Twenty-five years after the end of Kosovo war, Roma refuges that fled to Serbia still struggle to obtain social inclusion and equal opportunities, and even personal documents, a new report says.
Many Roma people who fled Kosovo for Serbia after the Kosovo war in 1999 still feel the consequences in terms of their social exclusion from society, poor financial situation and mental health, the Krusevac-based Association Romani Asvin, an NGO, says.
Its new report draws on the experiences of Roma refugees from Kosovo now living in Nis, Vranje and Bujanovac and was made based on interviews with 67 people.
Research author Bojan Brankovic said that, “as far as health and psychosocial consequences are concerned, post-traumatic stress disorder is noted, through trauma, states of anxiety and loss of security.
“There was no social and health protection [for them] at the time of their arrival [in Serbia], and they only managed to acquire some rights later. Even today, many of them live without personal documents,“ Brankovic said on Friday at the presentation of the report in Nis.
These Roma now living in Bujanovac or Vranje, Brankovic says, claimed that in Kosovo “they were forced to leave their houses within about 10 minutes, at gunpoint.

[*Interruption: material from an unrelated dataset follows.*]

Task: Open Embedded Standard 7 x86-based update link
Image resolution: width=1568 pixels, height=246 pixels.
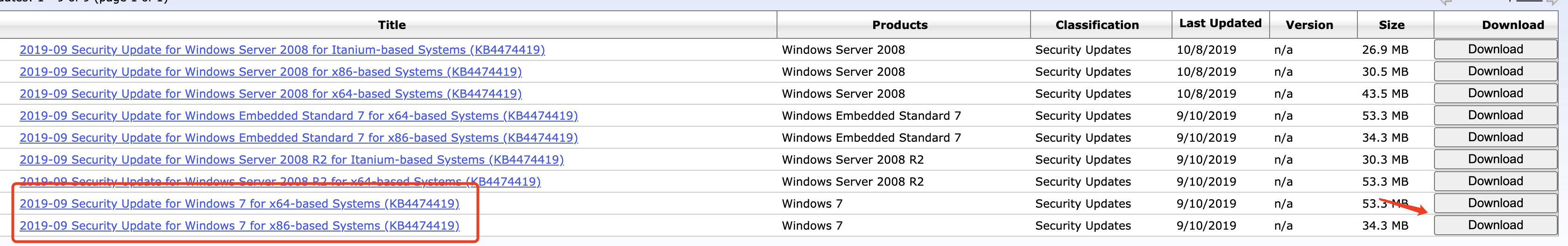Action: pyautogui.click(x=298, y=137)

“There was no social support for them when arriving [in Serbia],” Brankovic said, adding that some of them still have problems with registration on civil registers.
The president of the Association Romani Asvin, Alma Kajtazi, said the core idea of the project was to present “a realistic picture of the Roma men and women who were displaced from Kosovo.
“In general, Roma men and women are not accepted in [Serbian] society as a community, and when it comes to Roma men and women displaced from Kosovo, they have an even bigger problem, because they are not accepted either by their own community or by the majority community,” Kajtazi said.
In March 1999, NATO launched an air campaign against Yugoslavia to force President Slobodan Milosevic to withdraw military forces from Kosovo, which had conducted widespread ethnic cleansing and killings of Kosovo Albanian civilians.
The campaign ended on June 10, 1999, after the signing of the Kumanovo Agreement and the adoption of UN Security Council Resolution 1244. This was followed by the withdrawal of all Yugoslav military forces from Kosovo and the arrival of 36,000 international peacekeepers.
Many ordinary Kosovo Serbs left along with the military forces withdrawing from Kosovo but the number of Roma who left Kosovo has never been established.